At least one third of the glaciers in the Hindu Kush and the Himalayas are expected to melt because of climate change, according to a landmark report.
At least 36% of the ice fields will disappear by 2100 even if carbon emissions are reduced dramatically and governments across the world succeed in limiting global warming to 1.5 degrees Celsius as agreed in the Paris Climate Agreement, the report said. If the emissions are not reduced, two thirds of the glaciers in the region will be at risk.
“This is the climate crisis you haven’t heard of,” Philippus Wester of the International Centre for Integrated Mountain Development, who led the study, told The Guardian. “In the best of possible worlds, if we get really ambitious [in tackling climate change], even then we will lose one-third of the glaciers and be in trouble. That for us was the shocking finding.”
The mountain ranges and the Himalayans are a critical source of water for the 250 million people who live in the Hindu Kush-Himalaya, or HKH, region. It runs from Afghanistan to Myanmar and is the planet’s “third pole”, harbouring more ice than anywhere outside the Arctic and Antarctica. Close to 1.65 billion people rely on the great rivers such as the Ganga, Indus, Yellow, Mekong and Irrawaddy that flow from these ranges into India, Pakistan, China and other countries. Any change in the source of these rivers is likely to cause massive devastation.

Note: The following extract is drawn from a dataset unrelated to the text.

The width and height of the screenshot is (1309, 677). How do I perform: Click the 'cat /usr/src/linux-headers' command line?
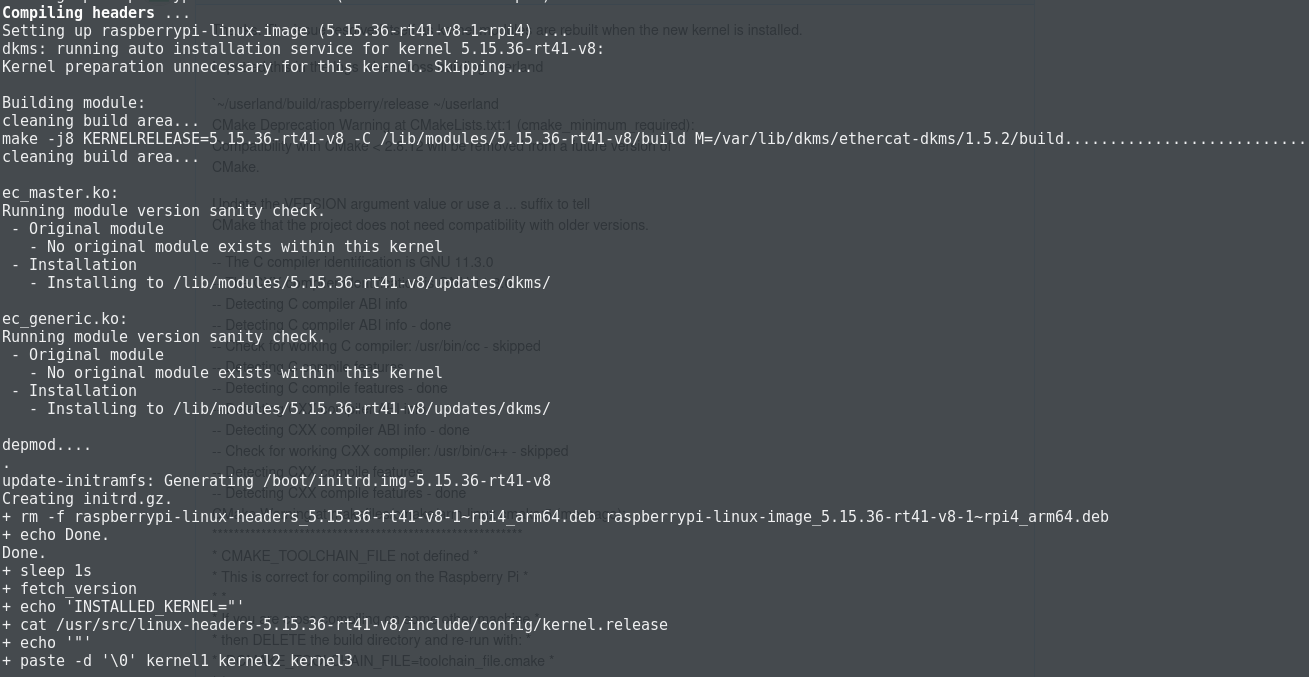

Since the 1970s, about 15% of the ice in the Hindu Kush-Himalaya region has disappeared with rise in temperatures. But the impact is variable since the region is about 3,500-km long. A few glaciers in Afghanistan and Pakistan are stable and a few are even gaining ice, most probably due to cloud cover that shields the sun and changed winds that bring more snow. But Wester warned that even these ice fields would start melting with as the planet warms even more.
Researchers took five years to prepare the report. It involved more than 350 researchers and policy experts, 185 organisations, 210 authors, 20 review editors and 125 external reviewers.